The genetic region coding for low-density lipoprotein receptor-related protein1 (LRP1) is considered an intriguing susceptibility locus for Alzheimer's disease (AD). Amnestic mild cognitive impairment (aMCI) is characterized by episodic memory impairment and represents the prodromal stage of AD. Our aim in this study is to investigate the relationship between LRP1 genetic variation and aMCI, and the influence of LRP1 on cognitive performance.

METHODS

We performed a case-control association study analyzing five polymorphisms in LRP1 gene by TaqMan Assays-on-Demand SNP Genotyping. All samples were derived from Chinese subjects (109 cases, 104 healthy controls) and assessed using multi-dimension neuropsychological instruments.

RESULTS

We identified haplotypes within the region containing the LRP1 gene. Of these, haplotype TAA (T: rs1800194; A: rs11837145; A: rs10876967) was significantly associated with aMCI, being over-represented in aMCI versus healthy controls.

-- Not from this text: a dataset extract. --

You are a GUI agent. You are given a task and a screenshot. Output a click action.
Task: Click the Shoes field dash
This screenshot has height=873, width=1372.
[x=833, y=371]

Haplotype TAA was associated with poor performance on episodic memory in all subjects.

CONCLUSIONS

This study confirms the association between genetic variants in LRP1 and aMCI. Moreover, we have identified a relationship between LRP1 genetic variation and specific aspects of neurocognitive function. Our convergent results suggest that LRP1 plays an important role in cognitive function and possibly in the pathogenesis of aMCI.